Aim of the task: Instruction for the data below: set down exactly the lines from the line with "Task: Toggle bold formatting in the editor" to the line with "The height and", inclusive, and no others.

[[ Dataset, beginning ]]

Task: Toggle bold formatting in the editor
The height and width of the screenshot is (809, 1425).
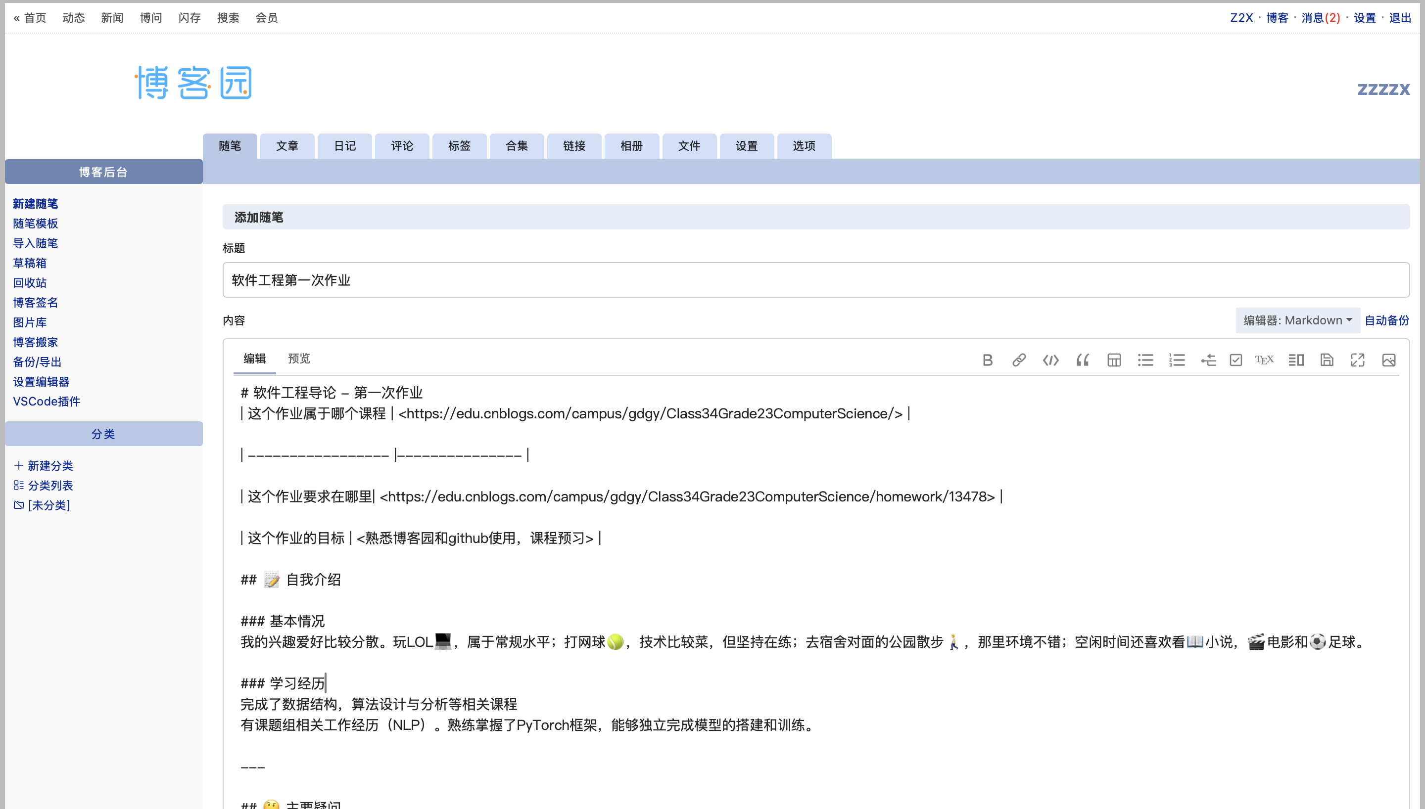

[[ Dataset, end ]]
[[ Dataset, beginning ]]

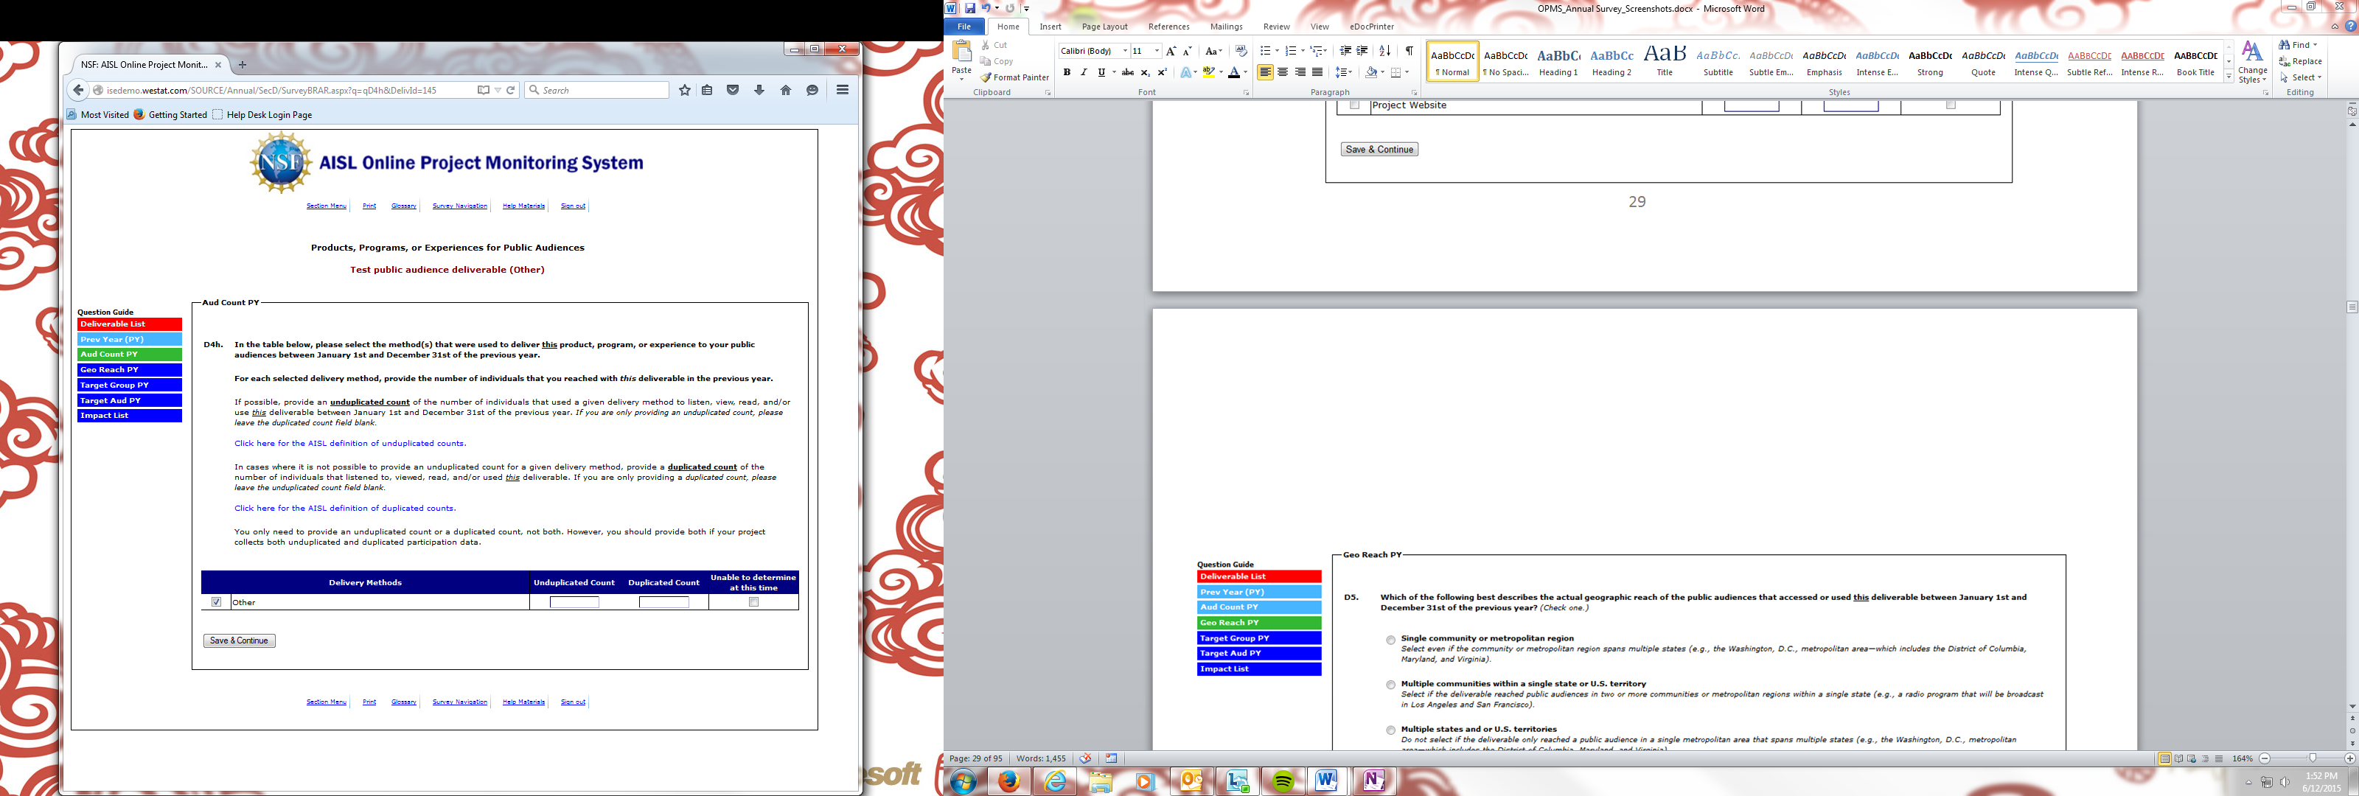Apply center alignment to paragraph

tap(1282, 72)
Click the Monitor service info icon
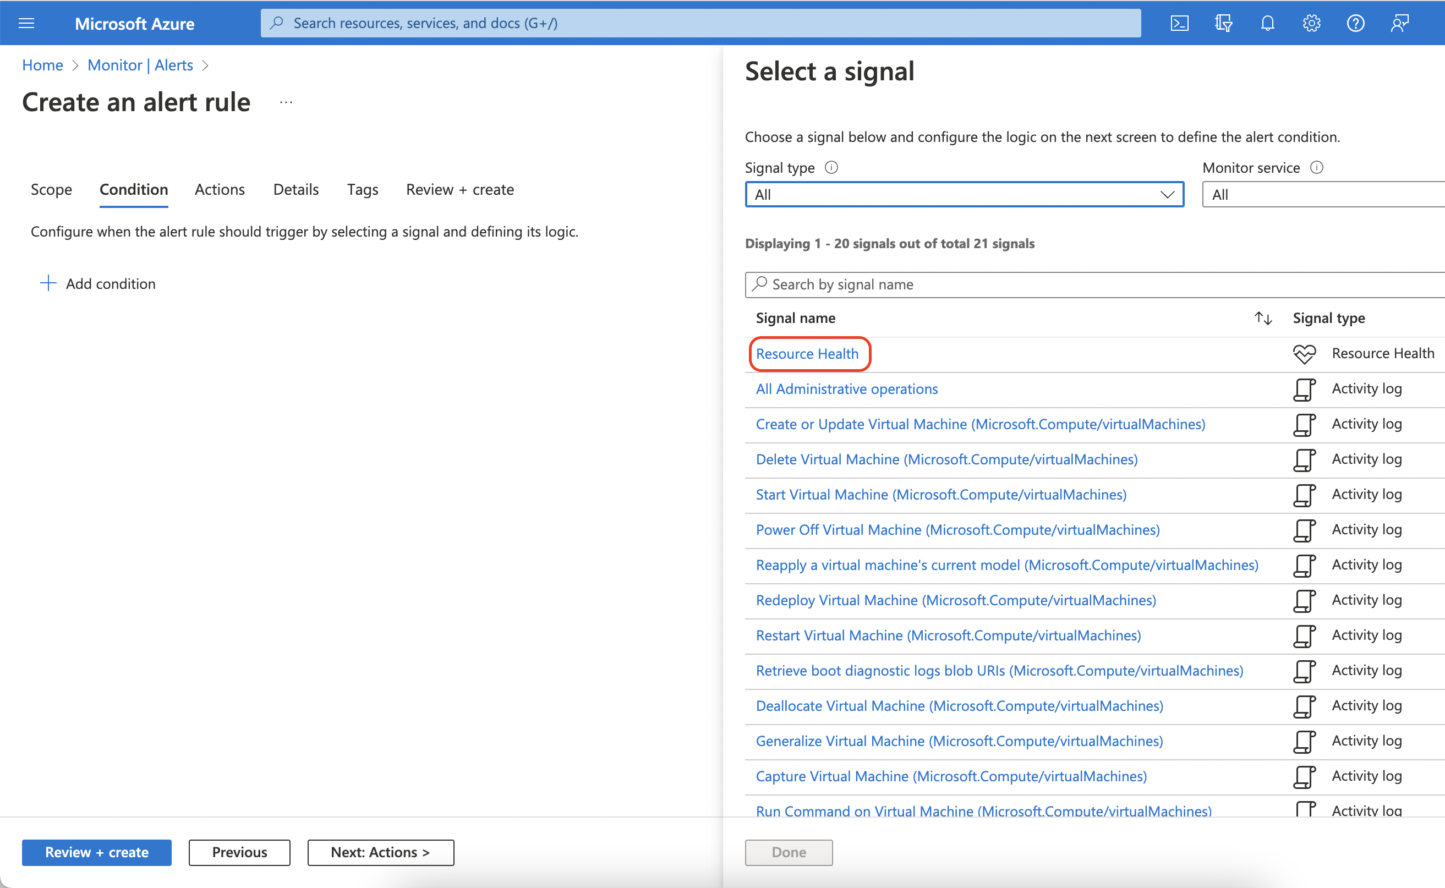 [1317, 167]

[[ Dataset, end ]]
[[ Dataset, beginning ]]

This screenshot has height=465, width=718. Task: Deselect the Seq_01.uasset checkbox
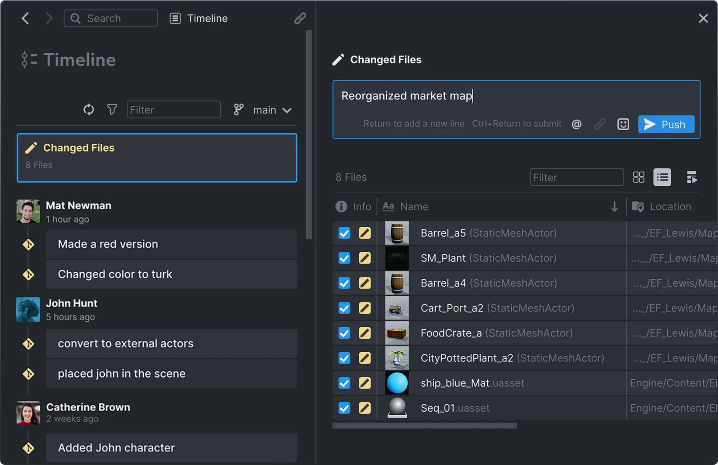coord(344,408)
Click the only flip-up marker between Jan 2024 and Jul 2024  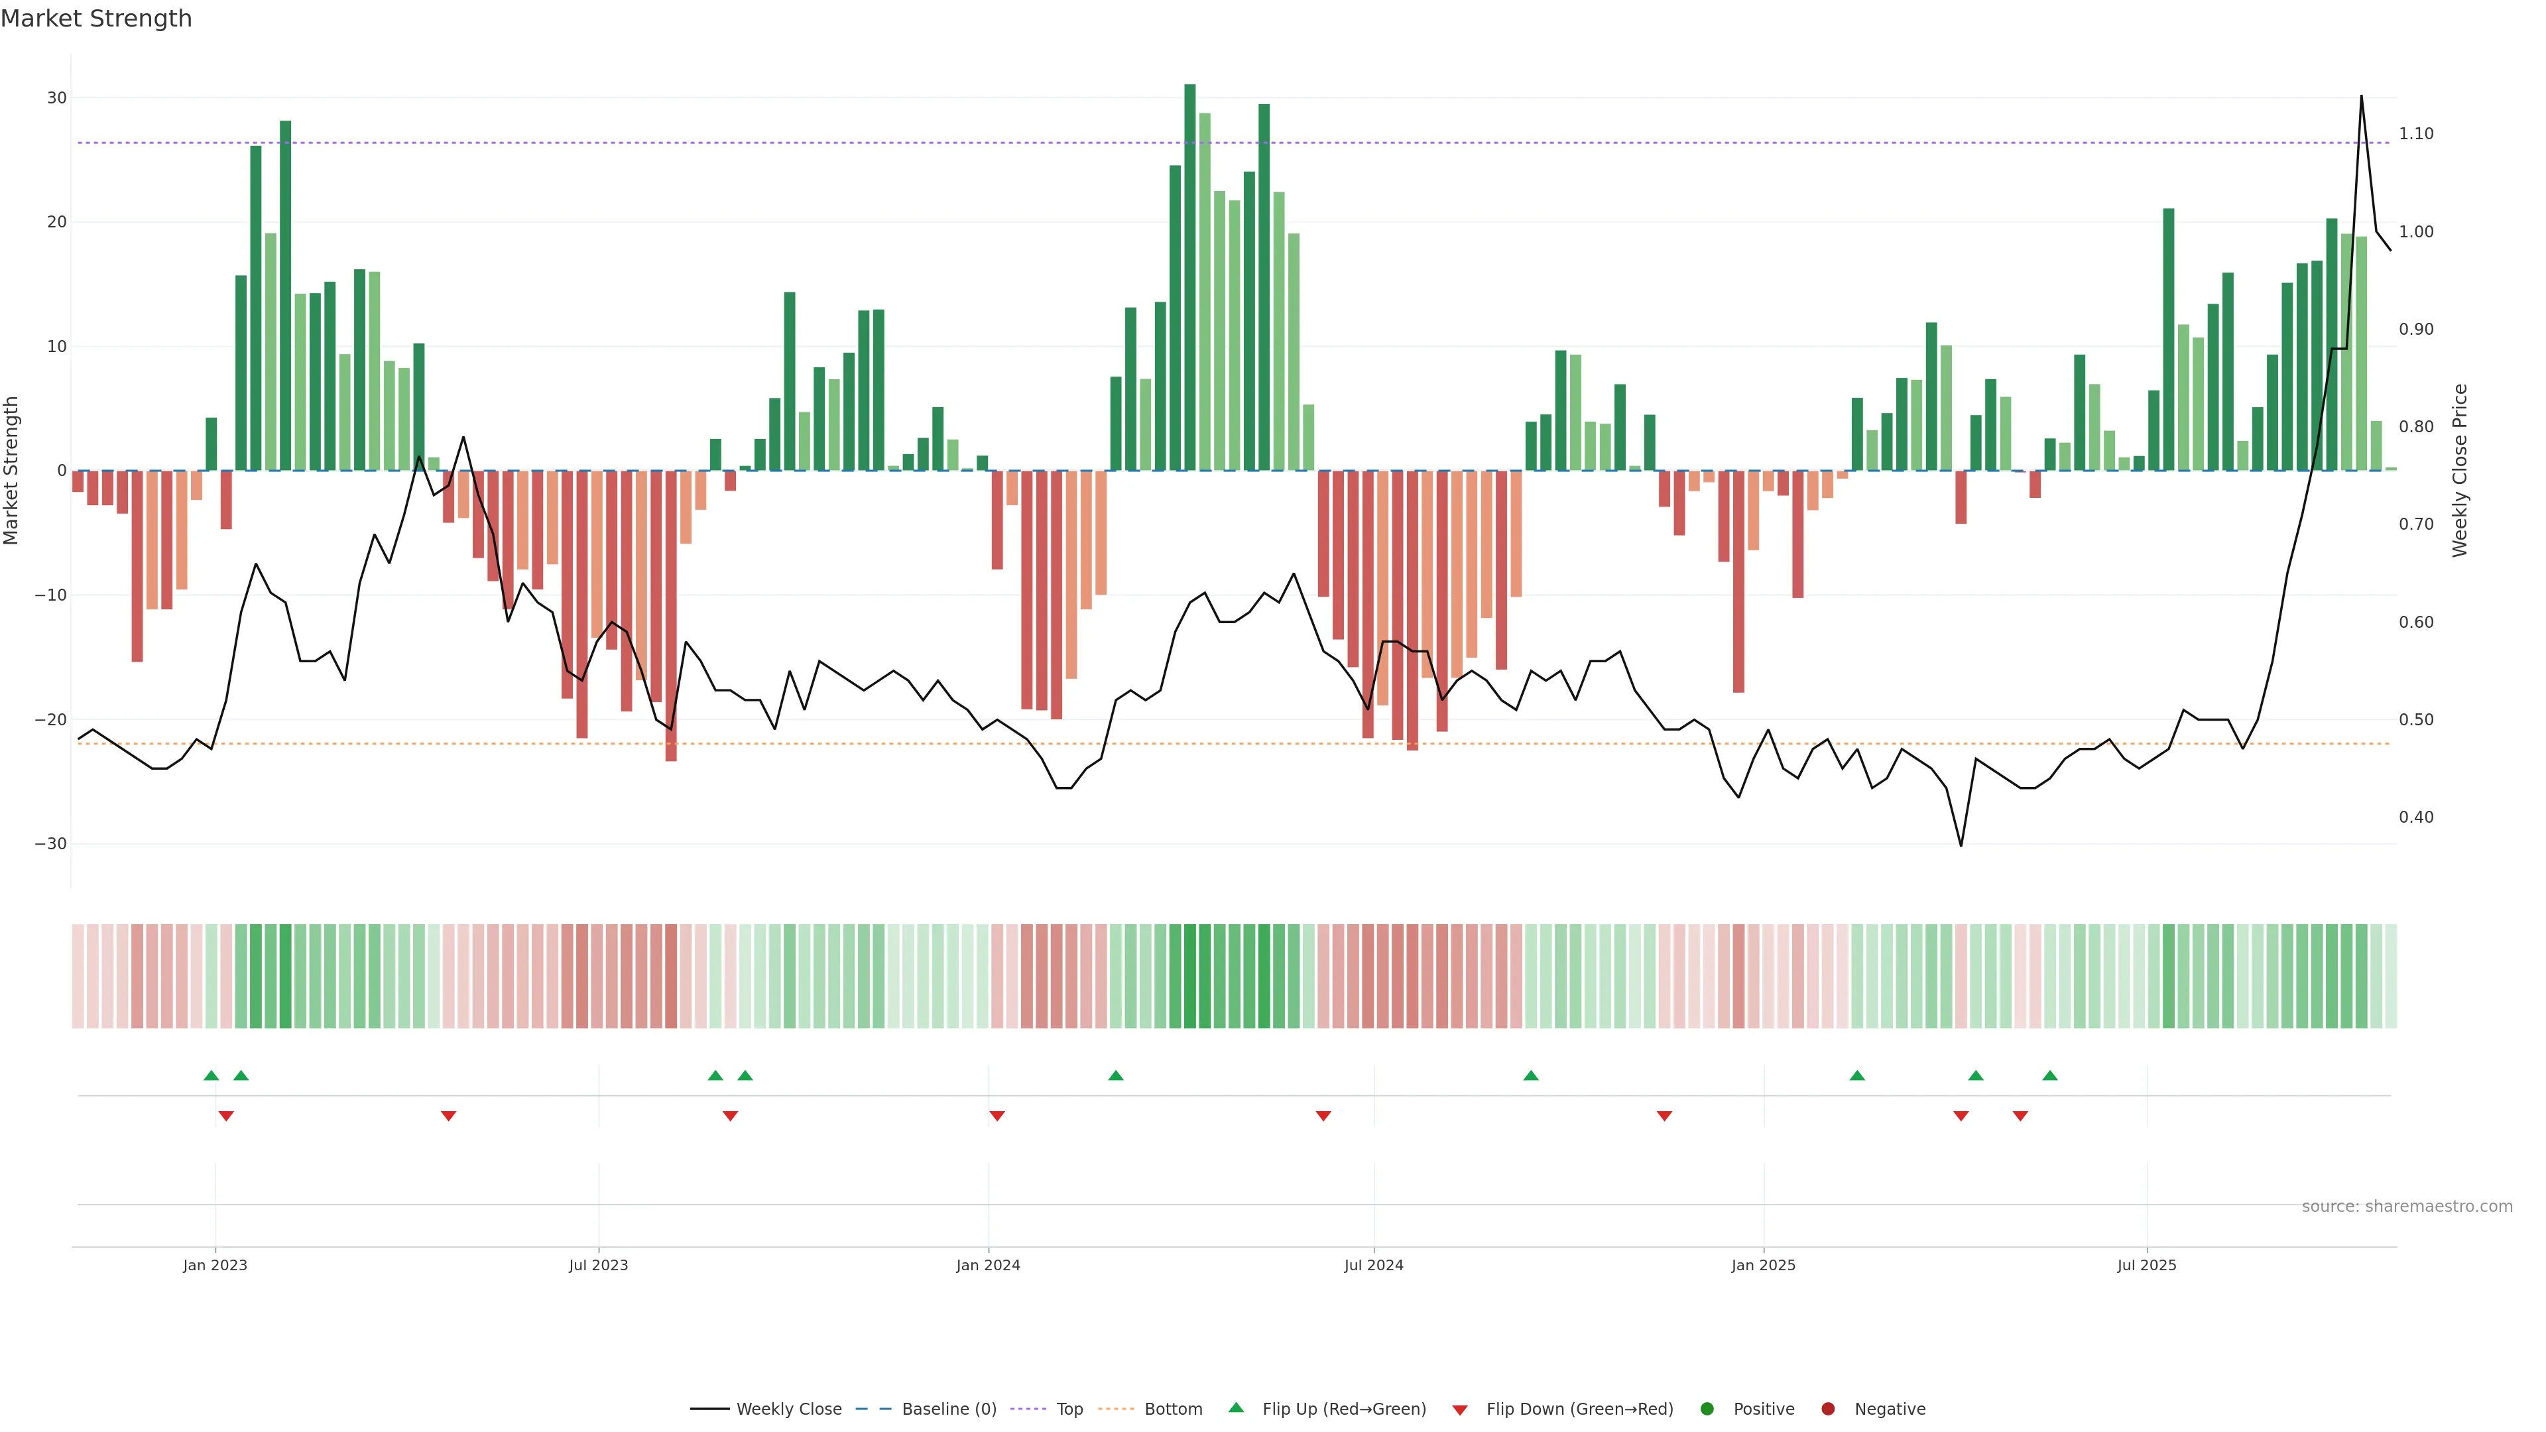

[[ Dataset, end ]]

Task result:
Task: Toggle bold formatting in the editor
The height and width of the screenshot is (809, 1425).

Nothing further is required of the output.